--- Start of RECORDS SUPPLIED ---
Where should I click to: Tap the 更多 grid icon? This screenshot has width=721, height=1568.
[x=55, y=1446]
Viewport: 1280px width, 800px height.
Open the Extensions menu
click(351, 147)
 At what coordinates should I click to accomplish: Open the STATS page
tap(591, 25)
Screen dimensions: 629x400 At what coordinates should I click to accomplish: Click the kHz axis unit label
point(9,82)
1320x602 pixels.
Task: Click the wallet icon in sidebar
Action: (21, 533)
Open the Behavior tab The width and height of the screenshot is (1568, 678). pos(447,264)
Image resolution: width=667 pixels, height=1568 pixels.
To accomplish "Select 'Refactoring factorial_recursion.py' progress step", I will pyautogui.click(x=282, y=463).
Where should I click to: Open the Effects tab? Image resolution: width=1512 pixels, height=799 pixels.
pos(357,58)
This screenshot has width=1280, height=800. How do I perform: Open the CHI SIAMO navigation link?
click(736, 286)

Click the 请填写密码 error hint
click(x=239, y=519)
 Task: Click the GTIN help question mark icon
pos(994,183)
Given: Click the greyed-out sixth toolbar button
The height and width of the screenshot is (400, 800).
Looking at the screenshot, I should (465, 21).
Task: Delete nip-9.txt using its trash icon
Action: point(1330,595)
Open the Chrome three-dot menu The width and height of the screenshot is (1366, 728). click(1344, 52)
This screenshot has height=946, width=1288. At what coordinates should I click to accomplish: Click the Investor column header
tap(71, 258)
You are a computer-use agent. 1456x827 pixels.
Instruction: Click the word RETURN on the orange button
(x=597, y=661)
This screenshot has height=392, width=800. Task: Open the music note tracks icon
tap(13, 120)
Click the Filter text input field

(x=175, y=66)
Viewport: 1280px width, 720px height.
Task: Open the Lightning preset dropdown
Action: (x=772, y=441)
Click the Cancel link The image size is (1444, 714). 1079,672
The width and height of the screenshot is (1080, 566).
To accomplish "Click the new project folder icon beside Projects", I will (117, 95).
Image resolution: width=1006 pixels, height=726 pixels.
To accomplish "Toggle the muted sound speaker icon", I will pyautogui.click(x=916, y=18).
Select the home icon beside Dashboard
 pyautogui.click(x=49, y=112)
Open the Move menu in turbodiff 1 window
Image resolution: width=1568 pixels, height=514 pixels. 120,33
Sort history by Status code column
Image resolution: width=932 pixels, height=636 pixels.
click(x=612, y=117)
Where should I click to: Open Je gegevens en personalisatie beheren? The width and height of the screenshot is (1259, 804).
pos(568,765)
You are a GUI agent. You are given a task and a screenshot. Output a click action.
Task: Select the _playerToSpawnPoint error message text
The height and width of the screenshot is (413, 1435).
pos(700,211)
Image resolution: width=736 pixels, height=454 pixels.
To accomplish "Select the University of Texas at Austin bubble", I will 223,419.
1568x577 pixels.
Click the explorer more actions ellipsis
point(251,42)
--- End of RECORDS SUPPLIED ---
◆ THE EXERCISE:
Please locate every line in the records above that contains the word "what" and copy each of those lines.

◆ THE COMPLETED TASK:
 At what coordinates should I click to accomplish: Open the STATS page
Screen dimensions: 629x400 At what coordinates should I click to accomplish: Click the kHz axis unit label
This screenshot has height=946, width=1288. At what coordinates should I click to accomplish: Click the Investor column header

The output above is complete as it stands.